## TEXT SEGMENT

************

Blog: If you are a politician and you want to learn about tech and society: watch the Good Wife!
If you are a politician and you want to learn about tech and society: watch the Good Wife!
The CBS lawyer series the Good Wife, build around the fictional lawyer Alicia Florrick, often presents us tech cases with interesting legal and ethical questions. It introduces the general public to the legal and ethical dilemmas that come with artificial intelligent (AI) based decision making.
The other day I watched the episode “Two Girls One Code”. In this episode the facts of the matter were as follows.
Chumhum is an imaginary search engine, let’s say the equivalent of Google. As with Google, Chumhum makes rankings when presenting search results. All of a sudden Chumhum ranked Motions, a software voice recognition company, from place one to a much lower ranking. Such in favor of another company. Motions argued that they suffered damages, arguing that if a search engine ignores you, you actually do not exist.
Chumhum denied that they willingly changed the algorithm to the detriment of Motions. Mr Gross (the owner of Chumhum), however, couldn’t exactly explain to the judge (an older but very tech savvy judge) how the search algorithm works.
Motions demanded to make the search algorithm transparent.
AI principles and guidelines
AI is a collective term for technologies that have a (rudimentary) form of cognition and with which the makers have tried to imitate a part of the human brain. Technology that makes use of machine learning is a form of AI that is able to develop itself through analysis of data and thus to make decisions that are not or not fully programmed by man.
AI and machine learning are powerful concepts. They are able to perform complex tasks, process data in a very speedy and efficient way and help organizations in their decision making. They become more and more embedded in the public domain, where they have a tremendous impact on everyday life.
The past years the AI debate has shifted to building trustworthy AI. Formulating principles and considerations on trustworthy AI are part of this debate.
With data being ubiquitous, humans becoming smarter in programming and computational power increasing, humans are more prone to be subjected to automated decision making. These developments give rise to all kinds of questions. How can we safeguard human freedom, fair competition, autonomy and social values? But also, how do we guarantee freedom of expression.
How do we know what the algorithm does what is does?
The last years we see a plethora on principles and guidelines on trustworthy AI. These principles and guidelines are intended to give more direction to and insight in the development of AI.

************

## RECORD SET

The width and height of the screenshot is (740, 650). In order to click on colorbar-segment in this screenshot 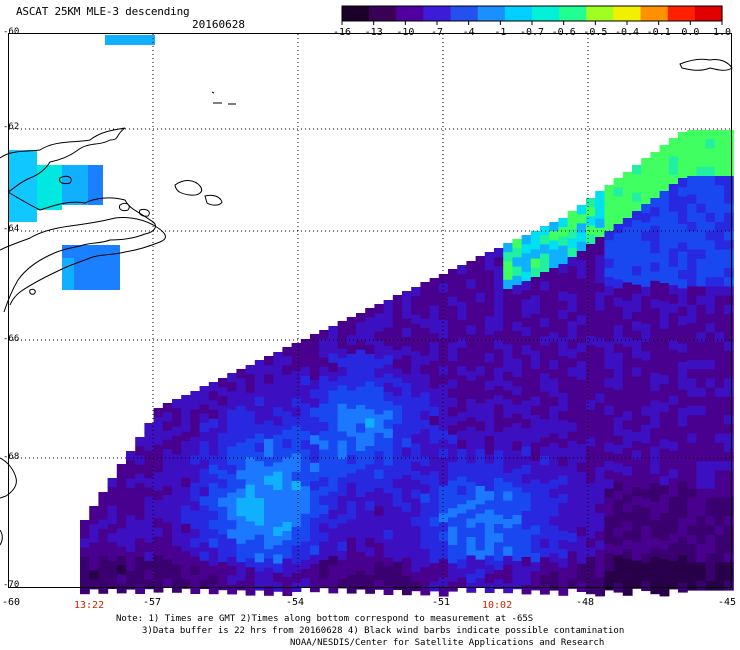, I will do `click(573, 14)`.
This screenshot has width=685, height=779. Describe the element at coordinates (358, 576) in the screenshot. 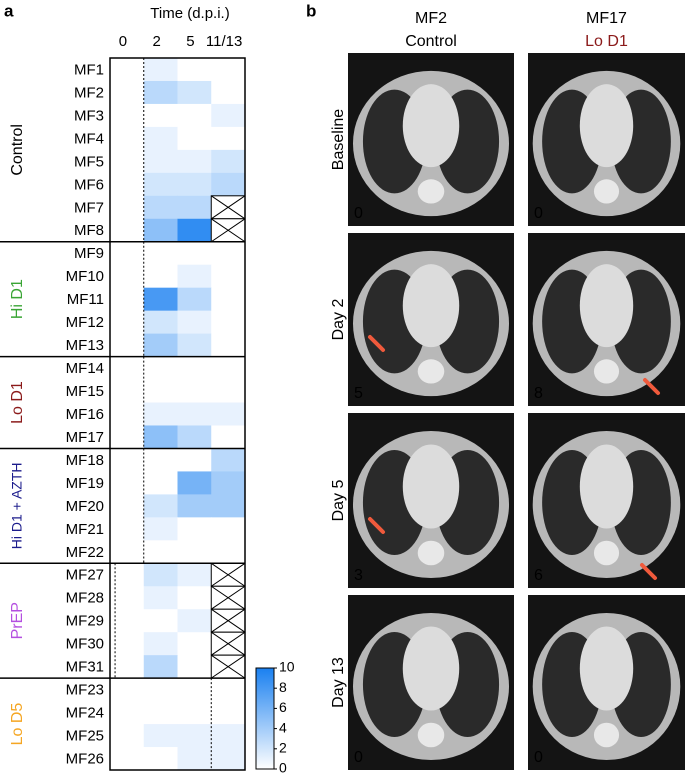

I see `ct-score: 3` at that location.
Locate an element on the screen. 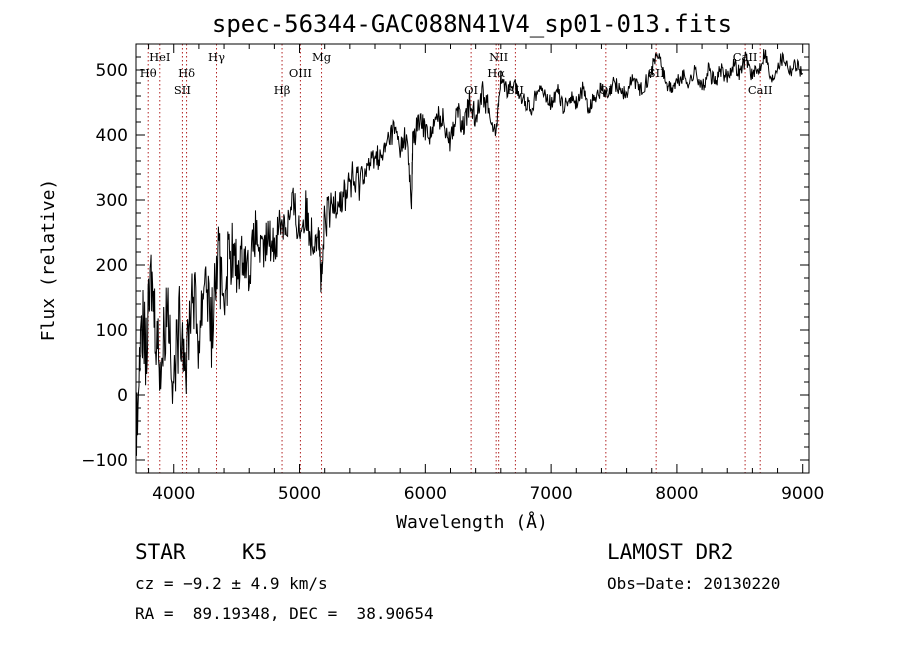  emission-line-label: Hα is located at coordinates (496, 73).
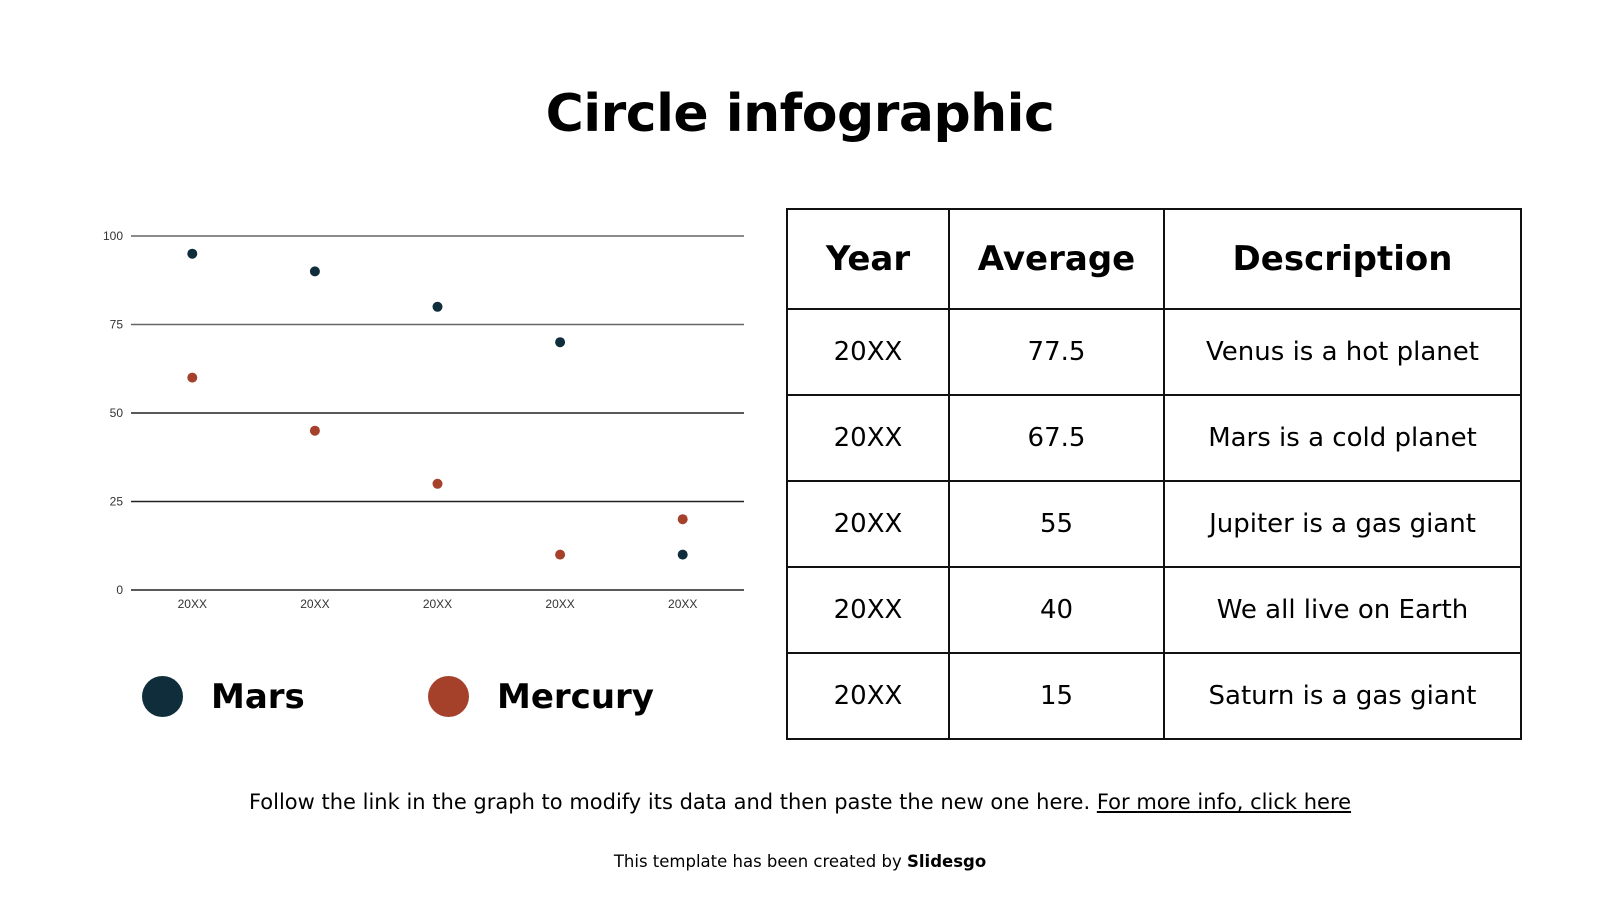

************

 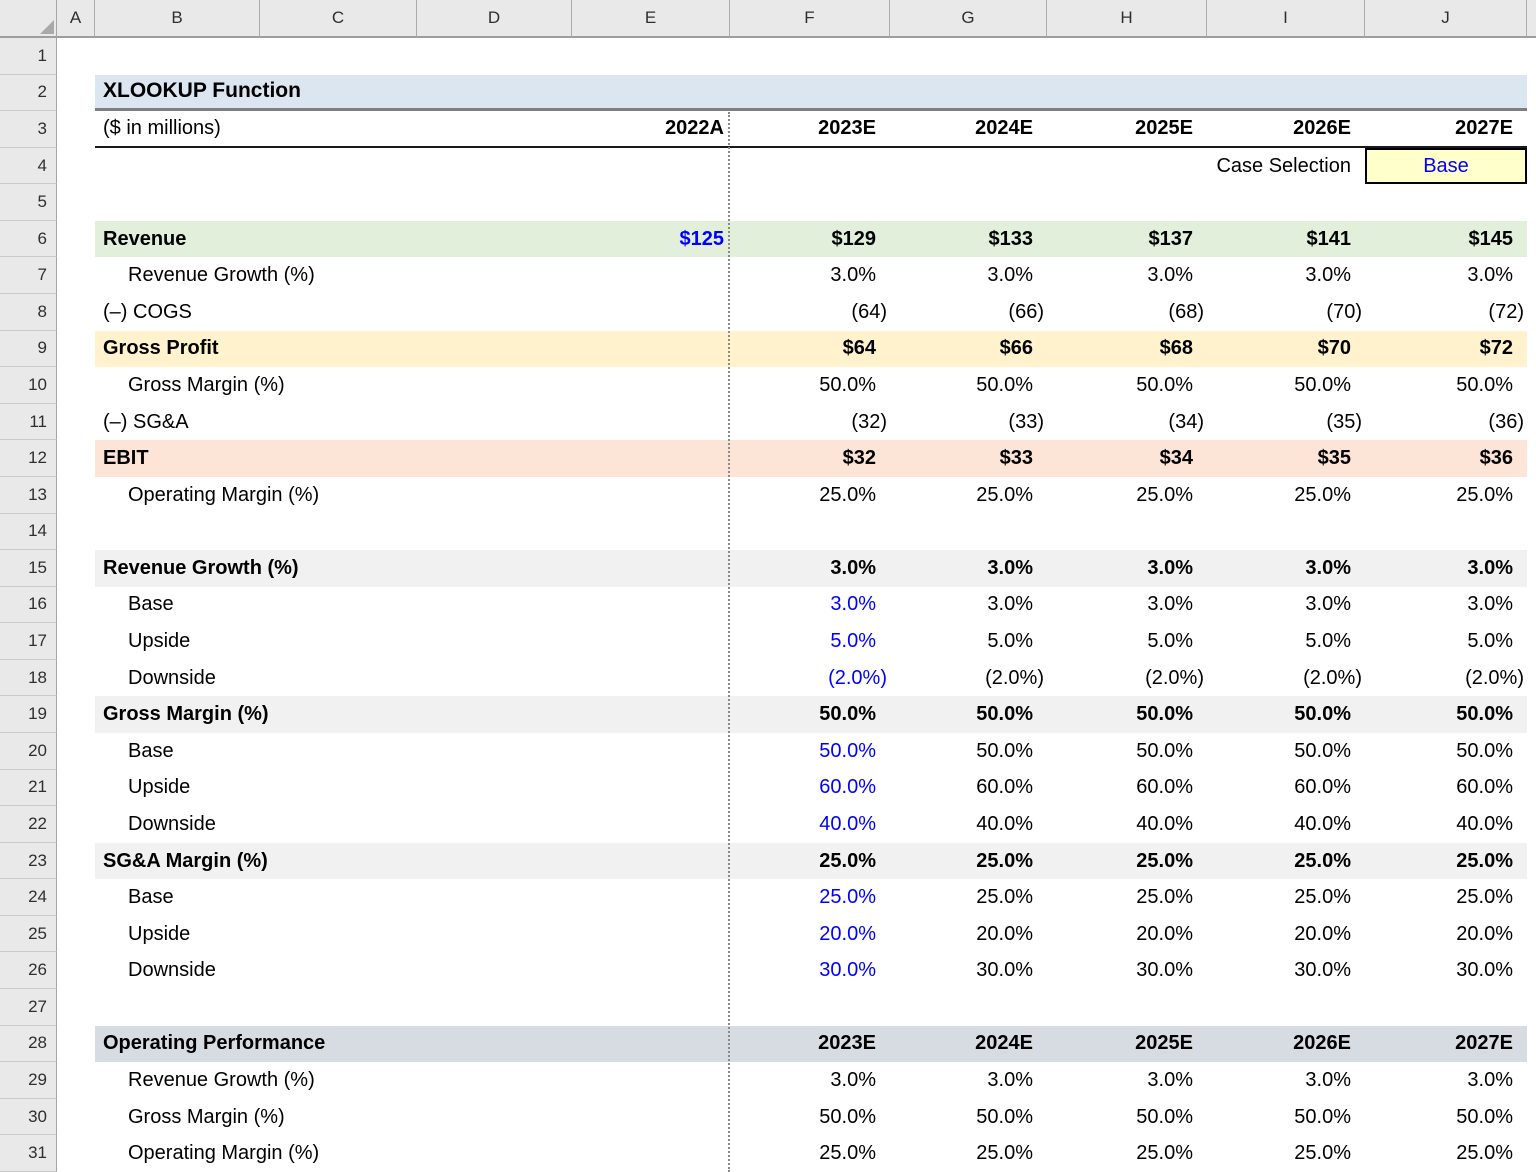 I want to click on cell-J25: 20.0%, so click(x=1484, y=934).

************

## TASKS TO COMPLETE
1. In the blog post on The Good Wife and AI, what kind of company is Motions?
2. Write the next part of the blog post on The Good Wife and AI, picking up after its last sentence.

## SET OF ANSWERS
1. A software voice recognition company.

2.
To mention some (for a more complete overview click here):
· The IEEE (the Institute of Electrical and Electronics Engineers), the world’s largest technical professional organization dedicated to advancing technology for the benefit of humanity, has launched Ethically Aligned Design: A Vision for Prioritizing Human Well-being with Autonomous and Intelligent Systems.
· The UN Human Rights Council endorsed the “Guiding Principles on Business and Human Rights: Implementing the United Nations ‘Protection Framework” in its resolution 17/4 of 16 June 2011. These guidelines provide a global standard for preventing and addressing the risk of adverse impacts on human rights linked to business activity.
· Amsterdam, Barcelona and New York City formally launched the Cities Coalition for Digital Rights, a joint initiative to promote and track progress in protecting residents’ and visitors’ digital rights.
· On 8 april 2019 the European High-Level Expert Group on Artificial Intelligence published the Ethics guidelines for trustworthy AI. The guidelines put forward a set of 7 key requirements that AI systems should meet in order to be deemed trustworthy. These guidelines frame human’s fundamental rights as core to any AI system.
The most recent EU guidelines are grounded in the idea that AI should both respect rights and be robust enough to avoid unintentional harm. The EU Guidelines acknowledge however that tensions may arise when balancing human rights and other principles. These guidelines leave an open blanket on the question how to decide whether AI is good to society.
More-over, AI applications vary greatly in their scale, the types of data they use and the potential impacts they have on society. This is why, when talking about AI and principles, we need a more meticulous and case-dependent approach when ethically assessing AI (see also an interview with Aimee van Wynsberghe in Forbes).
As we saw above, AI is about automated decision making that impacts the lives and freedoms of individuals. There is also another dimension at stake: the freedom of expression of algorithmic generated internet content.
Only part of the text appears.